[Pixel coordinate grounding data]
-- -- --

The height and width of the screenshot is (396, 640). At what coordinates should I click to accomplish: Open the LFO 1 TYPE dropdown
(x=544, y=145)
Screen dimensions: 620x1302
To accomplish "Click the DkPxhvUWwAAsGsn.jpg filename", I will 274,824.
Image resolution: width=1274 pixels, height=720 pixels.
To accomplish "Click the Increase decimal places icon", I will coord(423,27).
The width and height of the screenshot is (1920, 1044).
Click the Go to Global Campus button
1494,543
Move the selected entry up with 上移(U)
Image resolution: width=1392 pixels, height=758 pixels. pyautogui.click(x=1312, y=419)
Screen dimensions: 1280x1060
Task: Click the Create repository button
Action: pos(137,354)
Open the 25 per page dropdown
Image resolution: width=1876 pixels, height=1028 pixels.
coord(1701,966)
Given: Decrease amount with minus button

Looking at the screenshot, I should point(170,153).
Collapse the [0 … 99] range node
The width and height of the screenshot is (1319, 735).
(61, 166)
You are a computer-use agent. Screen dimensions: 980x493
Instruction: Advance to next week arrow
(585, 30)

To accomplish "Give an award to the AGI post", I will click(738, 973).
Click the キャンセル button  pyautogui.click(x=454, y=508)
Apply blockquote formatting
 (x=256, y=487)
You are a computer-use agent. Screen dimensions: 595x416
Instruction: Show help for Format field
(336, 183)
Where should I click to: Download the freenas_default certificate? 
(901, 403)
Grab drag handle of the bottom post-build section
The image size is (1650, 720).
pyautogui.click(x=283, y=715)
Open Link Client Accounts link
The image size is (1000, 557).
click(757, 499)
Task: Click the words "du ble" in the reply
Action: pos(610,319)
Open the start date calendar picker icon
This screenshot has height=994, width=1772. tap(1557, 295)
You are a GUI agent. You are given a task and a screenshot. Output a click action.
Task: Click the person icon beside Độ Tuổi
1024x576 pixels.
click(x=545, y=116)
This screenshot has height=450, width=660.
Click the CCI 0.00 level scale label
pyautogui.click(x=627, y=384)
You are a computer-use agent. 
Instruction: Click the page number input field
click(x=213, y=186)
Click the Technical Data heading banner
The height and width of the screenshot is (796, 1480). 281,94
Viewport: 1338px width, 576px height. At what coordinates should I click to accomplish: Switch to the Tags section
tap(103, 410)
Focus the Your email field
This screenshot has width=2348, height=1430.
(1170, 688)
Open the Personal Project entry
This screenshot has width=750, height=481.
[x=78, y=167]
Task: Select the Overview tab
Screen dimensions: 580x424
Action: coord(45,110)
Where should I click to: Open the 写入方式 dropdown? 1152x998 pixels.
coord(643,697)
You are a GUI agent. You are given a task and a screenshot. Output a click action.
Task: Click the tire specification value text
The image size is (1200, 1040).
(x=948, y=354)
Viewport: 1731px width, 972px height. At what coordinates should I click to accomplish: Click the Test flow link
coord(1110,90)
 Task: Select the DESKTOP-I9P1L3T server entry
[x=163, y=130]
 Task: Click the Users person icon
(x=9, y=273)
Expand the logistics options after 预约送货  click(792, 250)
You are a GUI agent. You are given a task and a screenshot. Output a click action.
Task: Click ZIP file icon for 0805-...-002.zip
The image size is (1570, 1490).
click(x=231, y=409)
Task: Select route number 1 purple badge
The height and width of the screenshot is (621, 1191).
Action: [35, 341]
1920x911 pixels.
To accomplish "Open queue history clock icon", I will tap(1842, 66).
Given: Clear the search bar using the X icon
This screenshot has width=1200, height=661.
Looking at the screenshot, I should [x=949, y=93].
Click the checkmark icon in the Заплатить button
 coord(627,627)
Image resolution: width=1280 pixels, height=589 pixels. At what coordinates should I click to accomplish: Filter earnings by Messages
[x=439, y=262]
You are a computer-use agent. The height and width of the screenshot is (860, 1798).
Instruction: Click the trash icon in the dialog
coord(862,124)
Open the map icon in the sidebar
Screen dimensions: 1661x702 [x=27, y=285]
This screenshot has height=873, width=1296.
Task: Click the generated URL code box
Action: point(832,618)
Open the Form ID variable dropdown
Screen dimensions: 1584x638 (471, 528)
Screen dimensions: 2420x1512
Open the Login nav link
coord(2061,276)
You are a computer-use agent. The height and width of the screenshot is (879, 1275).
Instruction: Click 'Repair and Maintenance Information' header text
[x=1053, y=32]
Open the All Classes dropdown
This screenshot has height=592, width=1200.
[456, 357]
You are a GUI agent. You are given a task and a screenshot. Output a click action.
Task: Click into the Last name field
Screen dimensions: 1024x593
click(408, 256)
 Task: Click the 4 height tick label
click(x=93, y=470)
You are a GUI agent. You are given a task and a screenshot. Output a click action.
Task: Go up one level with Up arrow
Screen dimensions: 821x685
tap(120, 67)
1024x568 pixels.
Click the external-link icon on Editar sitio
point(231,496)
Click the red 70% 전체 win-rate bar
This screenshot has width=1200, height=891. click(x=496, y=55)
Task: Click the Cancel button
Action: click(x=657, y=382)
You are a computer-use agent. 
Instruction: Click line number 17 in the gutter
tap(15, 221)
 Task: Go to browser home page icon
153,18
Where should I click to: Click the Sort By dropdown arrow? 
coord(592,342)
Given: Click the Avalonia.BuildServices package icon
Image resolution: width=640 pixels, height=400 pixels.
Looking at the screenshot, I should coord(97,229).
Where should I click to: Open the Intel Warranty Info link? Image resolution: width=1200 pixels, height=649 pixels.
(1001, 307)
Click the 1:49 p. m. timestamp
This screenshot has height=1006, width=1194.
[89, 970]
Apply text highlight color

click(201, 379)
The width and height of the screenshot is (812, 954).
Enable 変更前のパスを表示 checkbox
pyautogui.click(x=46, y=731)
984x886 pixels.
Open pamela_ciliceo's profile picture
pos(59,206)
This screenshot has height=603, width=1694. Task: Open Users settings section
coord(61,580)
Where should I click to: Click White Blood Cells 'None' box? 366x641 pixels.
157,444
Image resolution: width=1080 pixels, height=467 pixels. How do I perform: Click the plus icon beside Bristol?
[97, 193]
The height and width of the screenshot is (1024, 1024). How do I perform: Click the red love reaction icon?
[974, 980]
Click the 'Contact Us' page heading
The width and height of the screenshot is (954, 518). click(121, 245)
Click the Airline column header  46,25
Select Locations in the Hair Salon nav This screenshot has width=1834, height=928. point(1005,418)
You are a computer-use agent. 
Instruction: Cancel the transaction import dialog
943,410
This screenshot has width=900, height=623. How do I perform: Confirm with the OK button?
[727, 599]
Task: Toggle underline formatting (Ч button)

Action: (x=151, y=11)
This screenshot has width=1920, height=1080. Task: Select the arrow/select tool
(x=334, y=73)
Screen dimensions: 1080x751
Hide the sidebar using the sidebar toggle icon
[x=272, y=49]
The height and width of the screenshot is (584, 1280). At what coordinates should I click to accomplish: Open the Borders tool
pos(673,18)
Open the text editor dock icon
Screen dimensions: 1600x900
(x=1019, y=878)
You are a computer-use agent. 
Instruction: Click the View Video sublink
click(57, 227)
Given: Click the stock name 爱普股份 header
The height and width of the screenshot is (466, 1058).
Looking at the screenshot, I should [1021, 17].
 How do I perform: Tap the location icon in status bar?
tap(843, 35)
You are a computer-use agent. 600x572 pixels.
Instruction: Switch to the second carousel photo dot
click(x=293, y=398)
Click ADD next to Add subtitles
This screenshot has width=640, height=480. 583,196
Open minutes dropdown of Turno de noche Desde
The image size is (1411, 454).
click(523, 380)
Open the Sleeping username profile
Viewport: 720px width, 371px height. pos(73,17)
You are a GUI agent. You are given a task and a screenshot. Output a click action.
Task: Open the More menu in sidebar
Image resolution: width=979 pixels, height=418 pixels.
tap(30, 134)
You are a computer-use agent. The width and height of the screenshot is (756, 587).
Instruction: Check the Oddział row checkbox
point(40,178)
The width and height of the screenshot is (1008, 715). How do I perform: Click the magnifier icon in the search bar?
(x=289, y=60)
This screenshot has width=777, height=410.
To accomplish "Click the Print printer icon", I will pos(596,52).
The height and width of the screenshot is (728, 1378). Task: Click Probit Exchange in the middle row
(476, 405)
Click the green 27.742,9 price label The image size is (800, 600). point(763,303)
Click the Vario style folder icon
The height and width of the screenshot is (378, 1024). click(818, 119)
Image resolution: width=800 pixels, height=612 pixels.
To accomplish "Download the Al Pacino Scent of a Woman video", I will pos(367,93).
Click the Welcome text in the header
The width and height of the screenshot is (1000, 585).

-- -- --

WHAT IS EXPECTED
Wherever a line in the data above holds the word "computer", copy that line.

ANSWER TO THIS TASK
You are a computer-use agent. Screen dimensions: 980x493
You are a computer-use agent. Screen dimensions: 595x416
You are a computer-use agent. 
You are a computer-use agent. The height and width of the screenshot is (860, 1798).
You are a computer-use agent. The height and width of the screenshot is (879, 1275).
You are a computer-use agent. 
You are a computer-use agent. 
You are a computer-use agent. 
You are a computer-use agent. 600x572 pixels.
You are a computer-use agent. The width and height of the screenshot is (756, 587).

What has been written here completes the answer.